The American Society of Clinical Oncology and the Oncology Nursing Society are partners in disseminating the EPEC-O curriculum, and more information is available at www.cancer.gov/aboutnci/epeco.
Many Strong Threads
To illustrate the role of palliative care at the end of life, Janet Abrahm, MD, Director of the Pain and Palliative Care Program at Dana-Farber Cancer Institute, commissioned an artist to develop a set of visual representations of the relationship between physician and patient.

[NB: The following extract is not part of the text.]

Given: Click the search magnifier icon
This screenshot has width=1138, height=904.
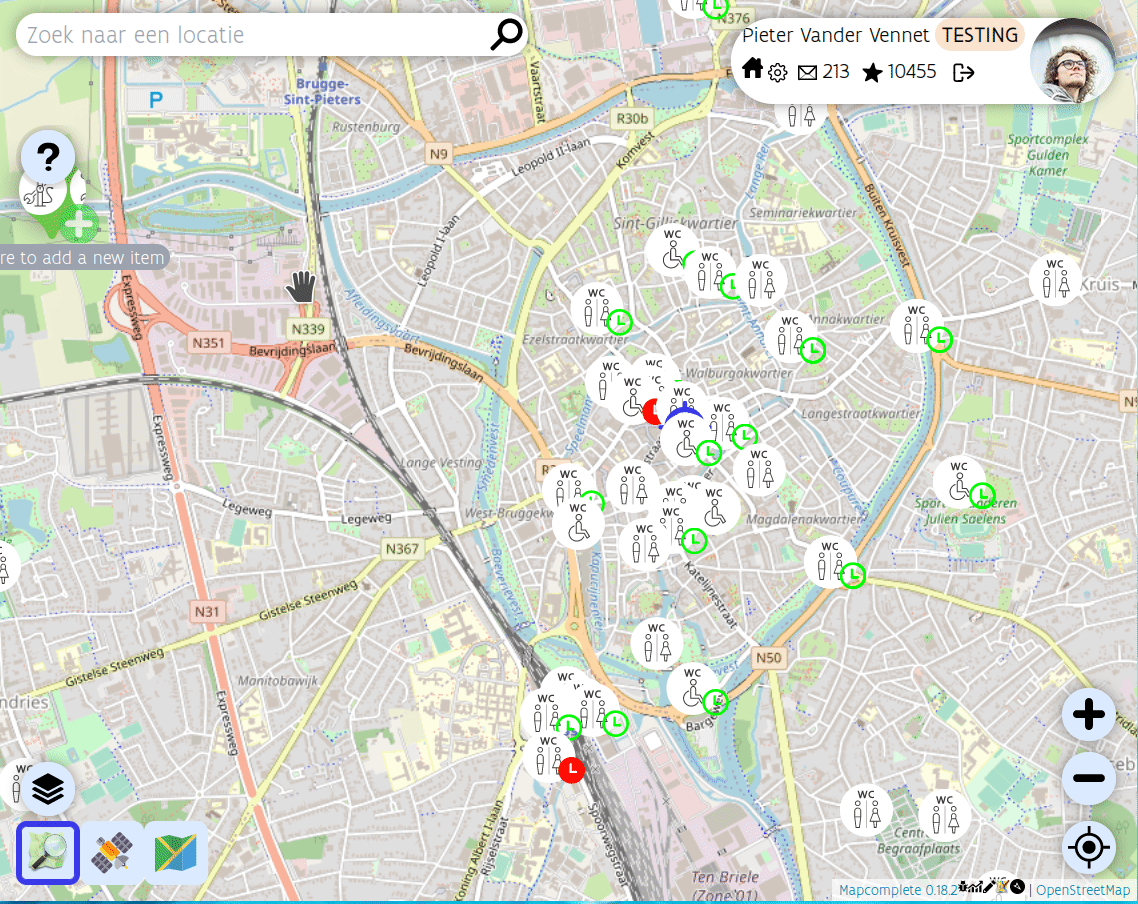Looking at the screenshot, I should pos(507,35).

In the first series, a thick red rope connects the two, symbolizing the hope of a cure through aggressive treatment. As treatment begins, physician and patient are on level ground with the red rope between them; as chemotherapy becomes less effective, the patient stands on a progressively steeper slope and the tension on the rope increases. Eventually, as treatment fails, the patient or physician has to let go of the rope—or the rope snaps and the physician is left holding loose strands.
In a second series, the rope between patient and physician has multicolored strands, representing the different ways that the physician can offer the patient the hope of a better quality of life without aggressive treatment.
“The patient is better supported emotionally and psychologically when the doctor knows that there are so many other strong threads in that rope between them,” she said.